• Provided records:

_____

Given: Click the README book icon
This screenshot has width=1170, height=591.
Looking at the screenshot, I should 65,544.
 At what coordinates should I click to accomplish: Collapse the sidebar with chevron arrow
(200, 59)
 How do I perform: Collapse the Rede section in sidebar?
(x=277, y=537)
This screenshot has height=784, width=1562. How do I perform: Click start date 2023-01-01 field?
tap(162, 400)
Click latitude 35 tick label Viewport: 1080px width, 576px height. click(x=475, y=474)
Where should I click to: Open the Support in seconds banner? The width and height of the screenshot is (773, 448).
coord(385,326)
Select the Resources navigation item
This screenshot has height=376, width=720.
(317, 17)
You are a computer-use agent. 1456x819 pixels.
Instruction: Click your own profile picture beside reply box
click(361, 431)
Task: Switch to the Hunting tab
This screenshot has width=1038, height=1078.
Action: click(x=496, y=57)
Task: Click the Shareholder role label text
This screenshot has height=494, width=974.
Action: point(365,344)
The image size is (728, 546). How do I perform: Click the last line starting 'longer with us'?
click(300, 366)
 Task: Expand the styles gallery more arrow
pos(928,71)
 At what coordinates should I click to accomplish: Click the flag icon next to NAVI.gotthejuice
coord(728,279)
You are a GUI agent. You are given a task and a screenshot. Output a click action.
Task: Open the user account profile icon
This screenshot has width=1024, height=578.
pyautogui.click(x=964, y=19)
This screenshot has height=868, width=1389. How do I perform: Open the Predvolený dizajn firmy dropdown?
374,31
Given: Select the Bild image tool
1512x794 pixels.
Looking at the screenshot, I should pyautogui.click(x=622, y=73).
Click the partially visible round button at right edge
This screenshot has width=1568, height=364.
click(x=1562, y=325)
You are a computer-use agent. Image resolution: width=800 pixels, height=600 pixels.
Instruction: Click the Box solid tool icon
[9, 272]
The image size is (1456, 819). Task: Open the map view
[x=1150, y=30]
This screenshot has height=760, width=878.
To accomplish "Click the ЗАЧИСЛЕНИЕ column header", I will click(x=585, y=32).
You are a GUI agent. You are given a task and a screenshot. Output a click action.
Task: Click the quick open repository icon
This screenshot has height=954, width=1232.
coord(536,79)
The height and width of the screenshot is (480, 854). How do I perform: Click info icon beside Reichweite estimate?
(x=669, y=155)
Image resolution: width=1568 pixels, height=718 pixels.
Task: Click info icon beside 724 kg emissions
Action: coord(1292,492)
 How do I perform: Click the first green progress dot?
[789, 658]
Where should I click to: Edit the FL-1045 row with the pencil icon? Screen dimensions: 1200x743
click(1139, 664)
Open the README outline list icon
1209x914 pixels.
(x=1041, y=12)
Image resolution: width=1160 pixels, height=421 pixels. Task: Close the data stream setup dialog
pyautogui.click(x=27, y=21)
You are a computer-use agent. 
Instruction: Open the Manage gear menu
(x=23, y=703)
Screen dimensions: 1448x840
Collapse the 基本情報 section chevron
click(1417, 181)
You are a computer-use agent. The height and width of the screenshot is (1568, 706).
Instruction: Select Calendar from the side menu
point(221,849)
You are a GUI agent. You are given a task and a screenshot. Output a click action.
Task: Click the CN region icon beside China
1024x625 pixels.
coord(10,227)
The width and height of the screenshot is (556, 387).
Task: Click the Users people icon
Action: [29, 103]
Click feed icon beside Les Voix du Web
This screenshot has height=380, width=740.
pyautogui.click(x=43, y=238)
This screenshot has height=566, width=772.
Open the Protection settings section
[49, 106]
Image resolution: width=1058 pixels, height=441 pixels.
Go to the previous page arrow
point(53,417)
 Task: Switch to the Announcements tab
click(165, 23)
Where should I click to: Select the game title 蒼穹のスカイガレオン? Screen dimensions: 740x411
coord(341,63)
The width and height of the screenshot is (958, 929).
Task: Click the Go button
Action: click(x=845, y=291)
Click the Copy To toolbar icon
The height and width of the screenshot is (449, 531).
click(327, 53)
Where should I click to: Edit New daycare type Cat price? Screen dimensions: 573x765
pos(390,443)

_____

Look for the word "agent" throughout the material above and copy every line that has it.

• Answer to this exercise:
You are a computer-use agent. 1456x819 pixels.
You are a GUI agent. You are given a task and a screenshot. Output a click action.
You are a computer-use agent. Image resolution: width=800 pixels, height=600 pixels.
You are a GUI agent. You are given a task and a screenshot. Output a click action.
You are a computer-use agent. 
You are a computer-use agent. The height and width of the screenshot is (1568, 706).
You are a GUI agent. You are given a task and a screenshot. Output a click action.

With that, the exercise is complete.